[Do this] Please write out the lines from the one containing "You are a GUI" through the final line again, renaming "toolbar icon" to "toolbar button" and leaving everything else unchanged.
Begin Records for the exercise
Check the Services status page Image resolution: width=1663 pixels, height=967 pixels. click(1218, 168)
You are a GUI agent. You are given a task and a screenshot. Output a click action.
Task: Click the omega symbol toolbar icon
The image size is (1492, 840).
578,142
End Records for the exercise
[Problem solution]
You are a GUI agent. You are given a task and a screenshot. Output a click action.
Task: Click the omega symbol toolbar button
The image size is (1492, 840).
578,142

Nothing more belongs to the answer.